Additionally, mitochondria per se appear to be relevant modulators of melanoma immune evasion in non-senescent cells. Gene expression analysis by Laurin et al. showed that PGC-1, master regulator of mitochondrial biogenesis, correlates negatively with the expression of several immunosuppressive proteins, including galectin-9, PD-L1 and PD-L278 in melanoma. Silencing PGC1-beta expression increased galectin-9 levels, and CCL5 secretion in human melanoma cells78, suggesting that the mitochondrial biogenesis pathway in melanoma can also modulate the immunosuppressive cancer cell phenotype. However, we must note that senescent melanoma cells did not follow this trend, since our results showed an increase in both mitochondrial biogenesis (including PGC-1 expression)10 and secretion of immunosuppressive factors.

Here we present a new strategy to modulate the SASP in therapy-induced senescence. We show that mitofusin 1 silencing reduces the secretion of immunosuppressive components of the SASP, such as galectin-9, generated during chemotherapy avoiding immune system evasion, and increasing chemotherapy efficiency. Mitofusin 2 presents high homology with mitofusin 1 and is also involved in mitochondrial fusion14. Previous results showed that Mfn2 silencing reduced IL-6 secretion by senescent cells10, thus these two isoforms appear to play roles in the SASP, but one cannot compensate for the loss of the other. Nevertheless, it is still to be determined if mitofusin 2 is required for the secretion of galectin-9 and other immunosuppressive proteins as observed for mitofusin 1. The role of mitofusins in secretion is not yet understood at the molecular level, but might be related to protein trafficking, organelle tethering, signaling or shifts in nutrient utilization17,20,21,79. Silencing mitofusins may have other anti-tumoral consequences, since these proteins also participate in tumor invasion. In cutaneous melanoma, high mitofusin 2 levels are associated with the degree of skin penetration and significantly correlate with lymph node involvement and metastasis80. In tumor cells treated with PI3K inhibitor (PX-866), mitofusin 1 participates in mitochondrial migration to the cortical cytoskeleton and is required for cell invasion81. Protein secretion is an energy consuming process that also requires correct positioning of mitochondria at plasma membrane sites were exocytosis or vesicle release occur, and near organelles where different stages of the secretion process take place82,83.

● **Stored data entries**:
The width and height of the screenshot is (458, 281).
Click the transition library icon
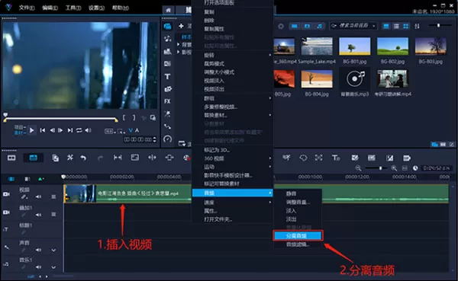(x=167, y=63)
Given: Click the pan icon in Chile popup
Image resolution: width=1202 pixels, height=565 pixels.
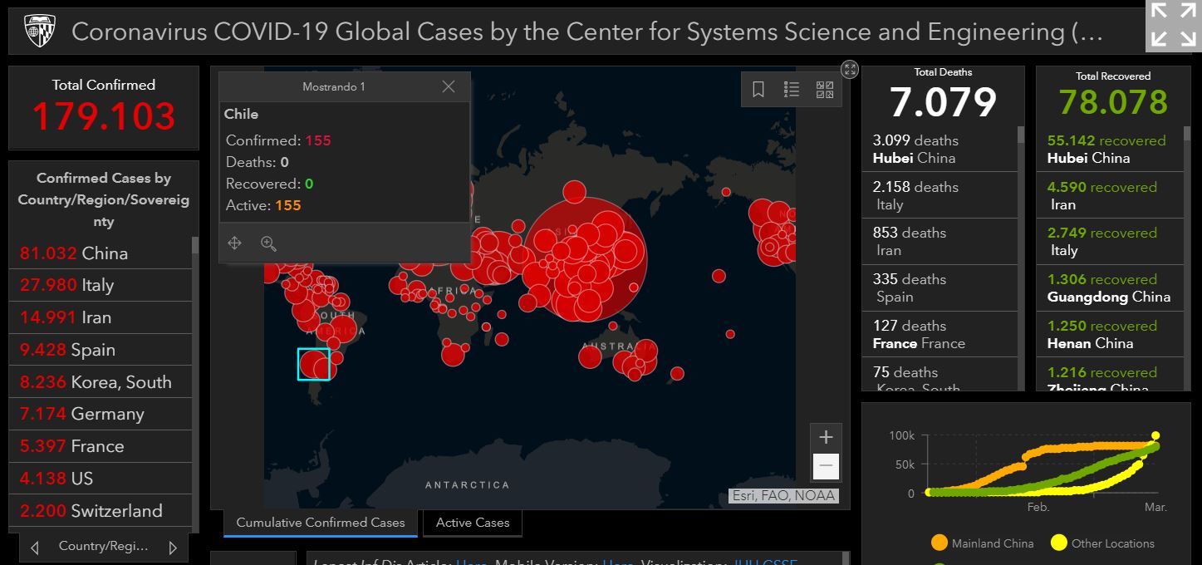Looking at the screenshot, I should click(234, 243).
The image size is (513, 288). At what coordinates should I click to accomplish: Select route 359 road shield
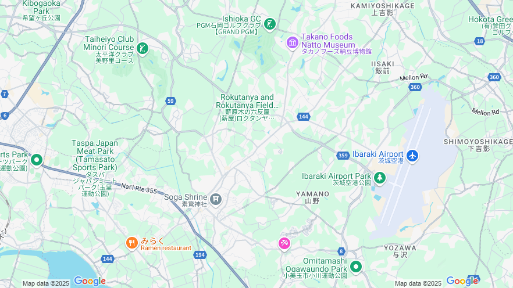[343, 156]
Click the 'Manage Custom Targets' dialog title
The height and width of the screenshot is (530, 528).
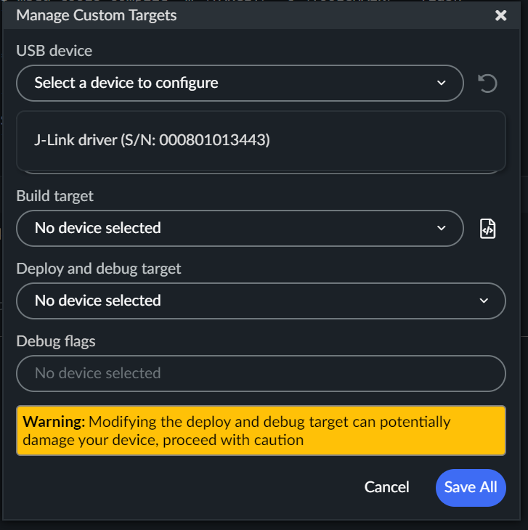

● **Tasks and exercises**:
1. Copy the part of the melanoma passage that starts at the words "Additionally, mitochondria per" and ends after the words "of immunosuppressive factors.".
2. Carry on the melanoma passage from its last sentence.
The listing has nothing to do with the melanoma passage.

● **Answers by item**:
1.
Additionally, mitochondria per se appear to be relevant modulators of melanoma immune evasion in non-senescent cells. Gene expression analysis by Laurin et al. showed that PGC-1, master regulator of mitochondrial biogenesis, correlates negatively with the expression of several immunosuppressive proteins, including galectin-9, PD-L1 and PD-L278 in melanoma. Silencing PGC1-beta expression increased galectin-9 levels, and CCL5 secretion in human melanoma cells78, suggesting that the mitochondrial biogenesis pathway in melanoma can also modulate the immunosuppressive cancer cell phenotype. However, we must note that senescent melanoma cells did not follow this trend, since our results showed an increase in both mitochondrial biogenesis (including PGC-1 expression)10 and secretion of immunosuppressive factors.

2.
The development of senotherapeutics, capable of selectively inducing senescent cell death (senolytics) or modulating the SASP (senomorphics), is an area in fast development and its role in cancer treatment is increasingly acknowledged84,85. Our results suggest that mitochondrial dynamic proteins are required for secretion and might constitute a new target to improve cancer treatment by DNA damaging agents capable of inducing senescence, reprogramming the SASP, reducing immune system evasion and increasing the response to therapy.

Methods

Cell culture

The mouse melanoma B16-F1 cell line (CRL-6323, ATCC) was cultured in Dulbecco’s modified Eagle’s medium (DMEM, Gibco) with 4.5 g/l glucose, 10% FBS (Gibco), penicillin 50 U/ml and streptomycin 50 µg/ml. All cells were maintained at 37 °C in a CO2 incubator (95% air, 5% CO2). All reagents were from Sigma unless otherwise specified.

Lentiviral shRNA transduction

Plasmids carrying shRNA constructs targeting Mfn1, shMfn1 (TRCN0000081402) and shMfn1_#2 (TRCN0000081398) were from Dharmacon. The plasmid carrying scrambled shRNA was a gift from David Sabatini (Addgene plasmid #186486); pCMV-VSV-G and pCMV-dR8.2 dvpr were a gift from Bob Weinberg (Addgene plasmids #8454 and #845587). Lentiviral vectors were produced in 293 T cells according to protocols established by the Broad Institute RNAi Consortium (www.broadinstitute.org/genome_bio/trc/publicProtocols.html). B16-F1 cells were transduced with lentiviral particles overnight in complete media with 8 μg/ml polybrene. Infected cells were subsequently selected in DMEM supplemented with 2 μg/ml puromycin. In this way we generated cell lines were Mfn1 expression was silenced (shMfn1 and shMfn1_#2), and control cells (shScr).

Treatment with TMZ or 223 Ra

Cell lines were treated with 200 µM TMZ (Sigma) for 5 h, this procedure was performed twice with a 24-h interval, unless otherwise specified. Treatment with the vehicle, dimethyl sulfoxide (DMSO), was used as control in all experiments. Measurements were made five days after the second exposure to the drug, unless otherwise specified.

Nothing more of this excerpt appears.